Um a um eles vão sendo presos e levados para salas onde sofrem os mais diversos tipos de tortura por parte dos agentes do DOPS, comandado pelo delegado Sérgio Paranhos Fleury, o Papa. Os momentos que passam por ali marcam muito mais do que o corpo daqueles que sofreram com o abuso da força. Frei Tito, mesmo depois de ser libertado (na troca pelo embaixador da Suíça) e enviado para o exílio na França, não consegue se esconder das suas memórias. A única saída que acha é o suicídio, que abre e encerra o filme.
Do impecável ao pecado
Toda a ambientação de figurino, cenário e locações está excelente, ótimo trabalho de pesquisa e produção. Difícil falar mal também da fotografia de Lauro Escorel, que consegue pintar os quadros com as aquarelas que melhor exprimem cada momento da história. Mas quando o assunto é o elenco fica defender Ratton. Principalmente em relação à escolha de Cássio Gabus Mendes, que tem a ingrata missão de reviver Fleury, uma das figuras mais odiosas daqueles anos. O ator, mais conhecido pelos seus papéis cômicos, até tenta criar o sujeito filho da puta, mas não consegue ir além da caricatura. E o mesmo vale para todos os seus subordinados... Um pecado perto das atuações contidas de Caio Blat e Daniel de Oliveira, respectivamente como Frei Tito e Frei Betto.

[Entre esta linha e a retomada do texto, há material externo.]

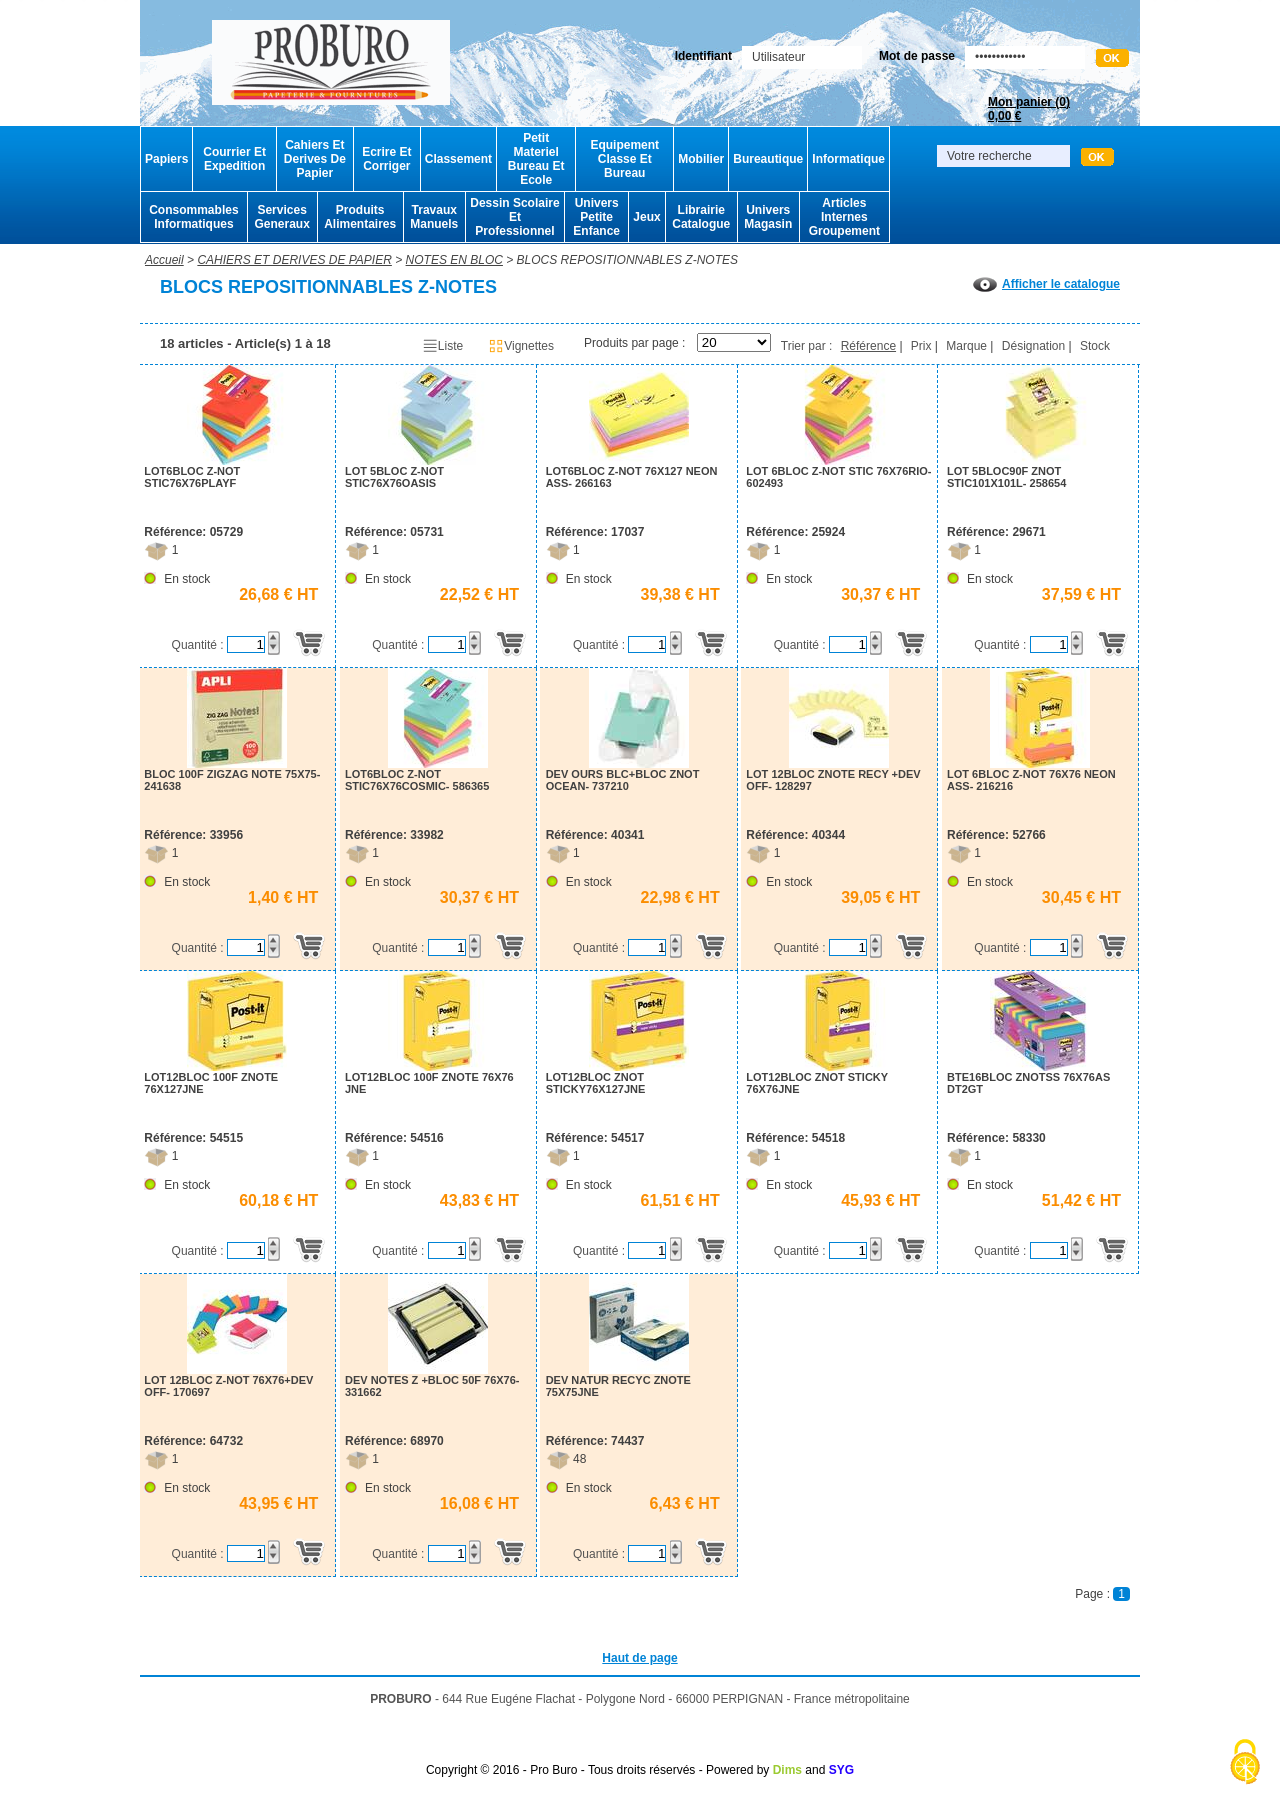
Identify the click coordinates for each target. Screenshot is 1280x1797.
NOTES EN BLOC (454, 260)
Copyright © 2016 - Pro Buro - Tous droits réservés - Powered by (597, 1770)
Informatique (848, 159)
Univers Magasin (768, 217)
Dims (787, 1770)
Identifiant (703, 56)
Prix (921, 346)
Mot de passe (917, 56)
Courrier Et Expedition (234, 159)
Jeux (646, 217)
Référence (868, 346)
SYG (841, 1770)
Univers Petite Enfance (596, 217)
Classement (458, 159)
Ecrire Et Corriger (386, 159)
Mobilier (701, 159)
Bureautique (768, 159)
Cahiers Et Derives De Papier (315, 159)
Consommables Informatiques (193, 217)
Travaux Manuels (434, 217)
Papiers (166, 159)
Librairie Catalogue (701, 217)
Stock (1095, 346)
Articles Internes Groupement (844, 217)
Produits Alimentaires (360, 217)
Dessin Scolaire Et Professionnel (514, 217)
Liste (442, 346)
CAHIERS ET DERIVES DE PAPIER (294, 260)
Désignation (1033, 346)
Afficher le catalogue (1046, 284)
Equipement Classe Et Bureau (624, 159)
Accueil (164, 260)
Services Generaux (281, 217)
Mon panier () (1029, 109)
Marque (966, 346)
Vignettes (521, 346)
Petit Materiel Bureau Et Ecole (536, 159)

Como fruto dos ano 70, frustrado por ter no currículo apenas os parcos dias dos "caras-pintadas" como movimento "revolucionário" mais marcante, espero apenas que daqui a algum tempo não seja obrigado a ficar assistindo a inúmeros filmes sobre adolescentes bradando pelo impeachment de Fernando Collor de Mello. Reconheço a importância daqueles dias na história do país, e até por isso não quero que a próxima geração se intoxique com o tema, banalizando-o.